**STATED EXERCISE A:**
Answer these three questions using the text on debt and interest rates:
(i) Why do secured debts usually carry a lower interest rate than unsecured debts?
(ii) Does a large loan attract a lower or a higher interest rate than a small loan?
(iii) What is listed as the cause of debt problems that comes from losing a steady income?

--- START SELECTED EXTRACT ---

(Last Updated On: 19 Oct, 2020)

Good debt is one which you take and you get someone to pay on your behalf and bad debt is one which you take and pay by yourself. Before taking any debt it is important to take time and compare the costs of different debt products. Never be under any increased pressure more than the pressure you are already in, to just take any loan before ascertaining the total cost of the loan.

Lenders charge interest so as to have a return for taking the risk associated with not getting their money back. As you know in investing higher risk higher return so when the lenders deem you are a high risk they will charge you a higher rate of interest. They will not tell you that you are a high risk but know from the interest you get charged that you have been deemed a high risk. Interest charges also vary according to the security offered to the lender by the borrower.

Secured debts (loans with collateral security) usually have a lower interest than unsecured debts. This is because the lenders will have something to sell to recover their money. The size of the loan determines the rate of interest charged. A large loan attracts a lower interest than a small loan. The competition between lenders determines the rate of interest they will charge to borrowers. The greater the competition between lenders the lower the rates will be. I have noted that the demand for loans out trips the supply as such interest rates among micro money lenders both licenced and unlicenced have remained high over the years.

Reasons for problems with debt

Job loss – when one loses a job they are bound to end up in debt problems because of loss of steady income

Living long term on low income – an individual or a couple might fail to have their level of income change over time yet their expenditure continue to rise resulting in them taking on loans to cover the cash flow gaps. This mismatch in income and expenditure results in debt problems.

--- END SELECTED EXTRACT ---
--- START INFORMATION GIVEN ---

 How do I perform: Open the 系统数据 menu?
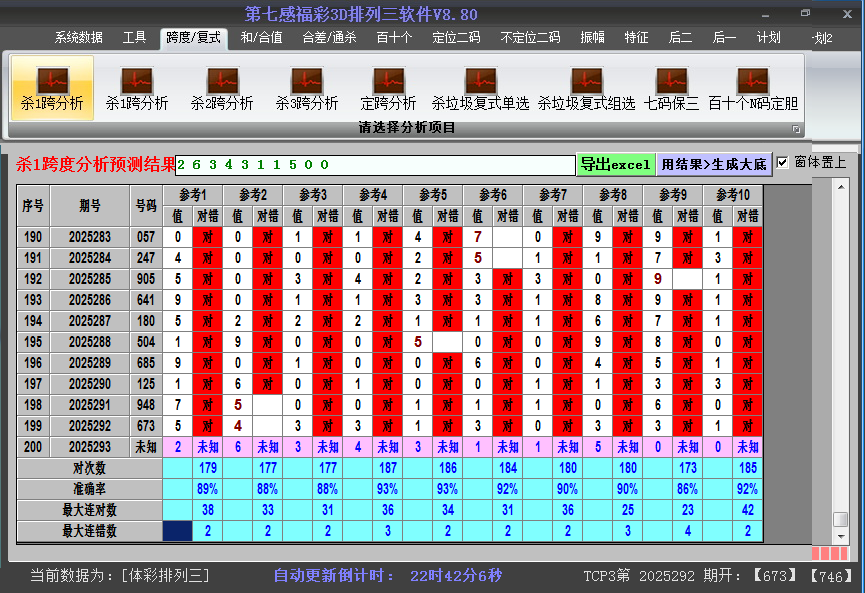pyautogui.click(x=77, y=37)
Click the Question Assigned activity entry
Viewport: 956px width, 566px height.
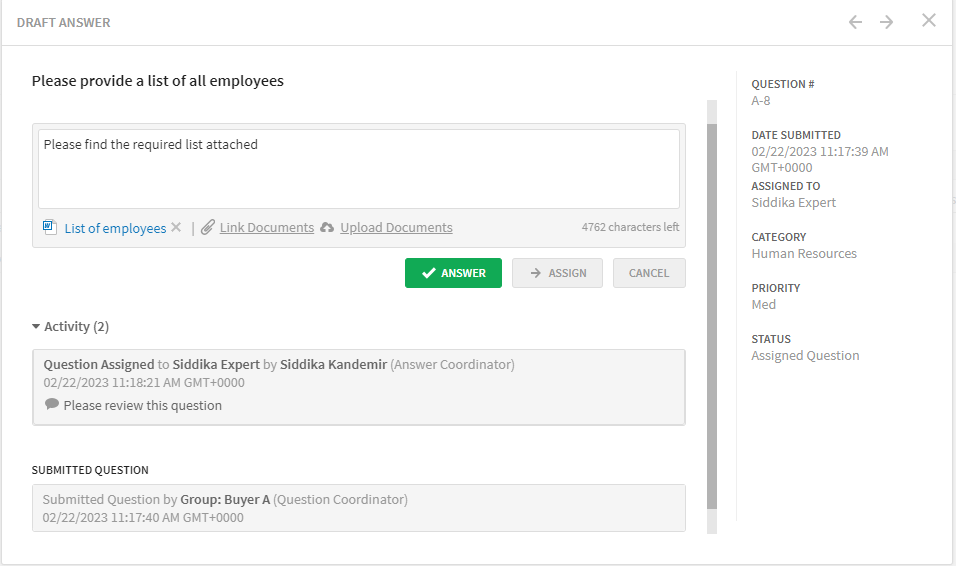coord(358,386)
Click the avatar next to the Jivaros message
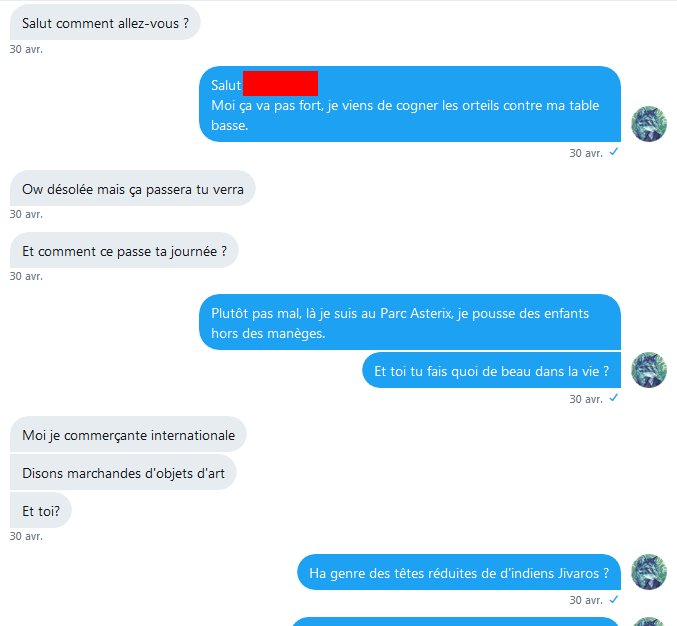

--- END INFORMATION GIVEN ---

**STATED EXERCISE B:** Can you transcribe the records verbatim, from the line containing "Click the Question Assigned activity entry" through the end of the records, inclusive, leaving out the pictures?

**EXERCISE OUTPUT A:**
(i) The lenders will have something to sell to recover their money.
(ii) A lower interest rate.
(iii) Job loss.

**EXERCISE OUTPUT B:**
Click the Question Assigned activity entry
Viewport: 956px width, 566px height.
coord(358,386)
Click the avatar next to the Jivaros message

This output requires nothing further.